Who would get a tattoo on their chest saying, “Do Not Resuscitate” or “No CPR”? Apparently, a lot of people, and it’s creating controversy in the medical world.
Bio-Ethicist Tom Tomlinson argues that DNR tattoos have benefits. They don’t get lost; they go wherever you go. That’s unlike written advance directives, which are seldom in the emergency room when you get there, often not presented upon admission and hard to get into the medical record even when you have one. If you show up unconscious in the Emergency Room and your Advance Directive’s in a file at home, how will doctors know what you want?

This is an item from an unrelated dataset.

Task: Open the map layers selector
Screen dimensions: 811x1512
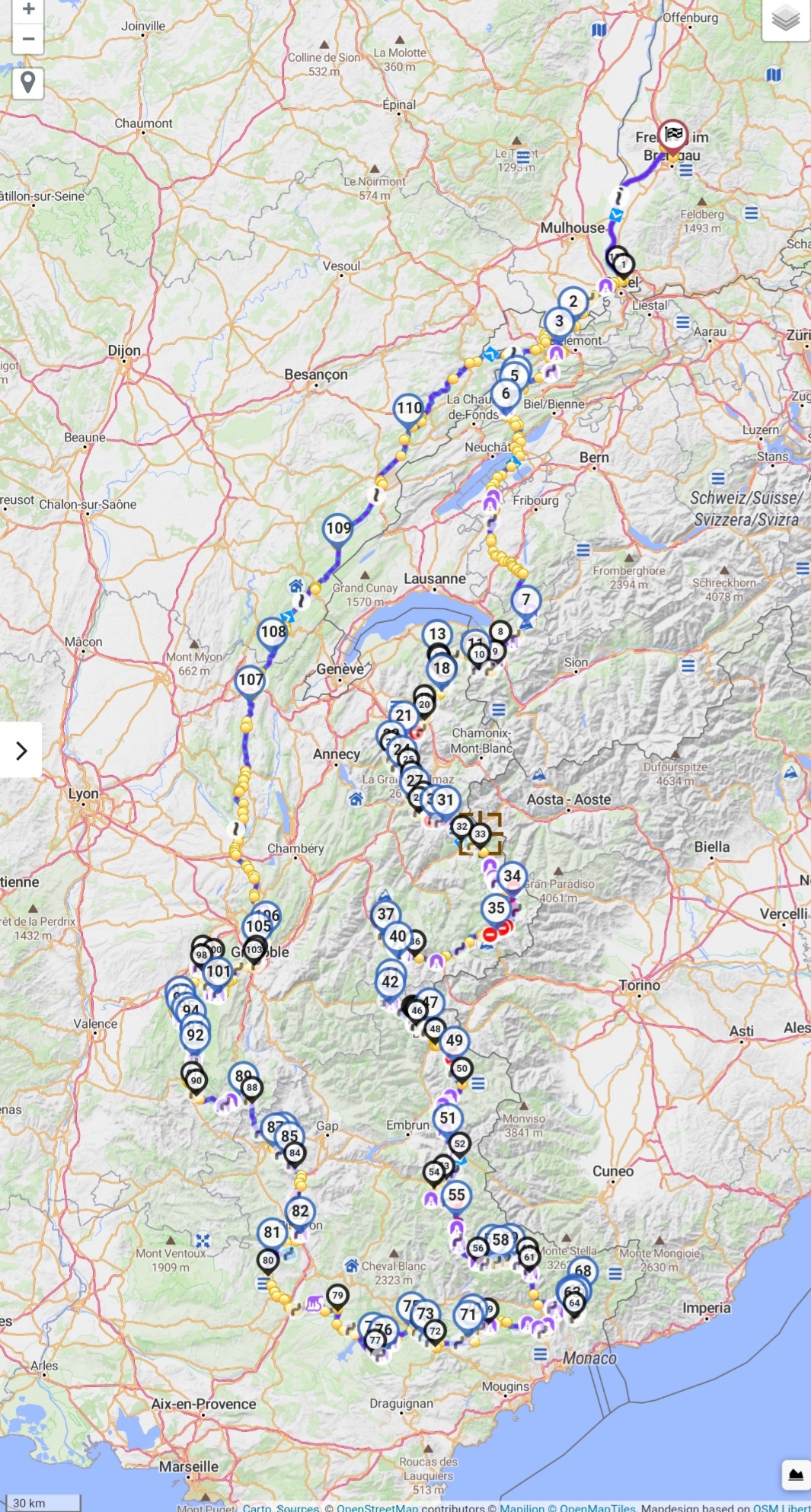Action: click(785, 18)
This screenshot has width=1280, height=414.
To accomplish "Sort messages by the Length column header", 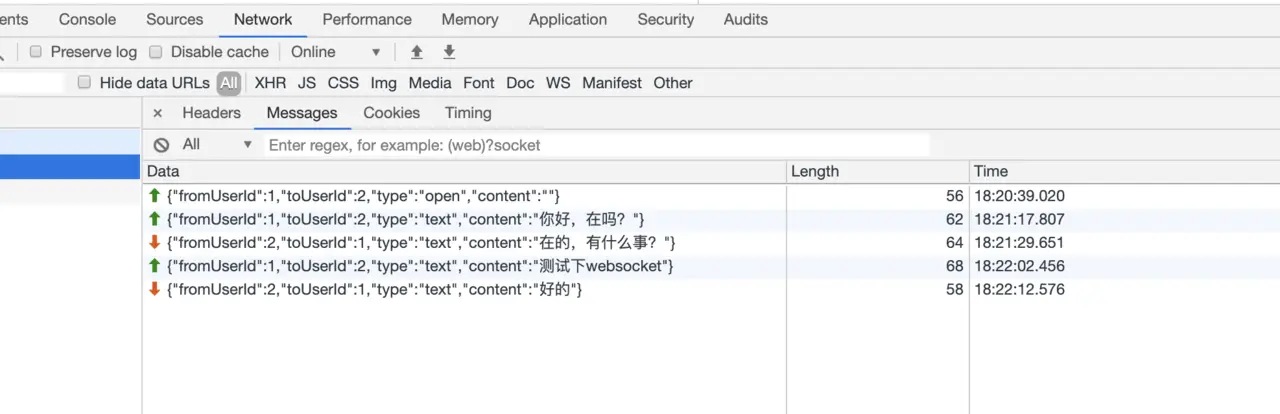I will click(x=815, y=171).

This concern is what has spurred the growing interest in DNR tattoos.
If you want to be in control of what happens to you at end of life, however, don’t count on your tattoo, because it’s unlikely your wishes will be followed.
According to the American College of Emergency Physicians (ACEP), tattoos are not legal advance directives, in part because they do not include a witness or notary. That’s bad news for this person who thought he had his bases covered.
ACEP says that for a DNR to be legal, informed decision-making must be presumed, and tattoos don’t prove you have a clear understanding of what DNR status means. ACEP also says tattoos don’t provide enough information: Does the tattoo mean no chest compressions, no intubation, no vasopressors? Written documents include information to help patients understand the meaning of various procedures, and to help medical professionals understand what is and is not included.
What about initials? ACEP asks. “Do Not Resuscitate” tattoos are commonly abbreviated DNR. This could mean grim news if your name is David Neil Rosen, or Deborah Nan Ryan.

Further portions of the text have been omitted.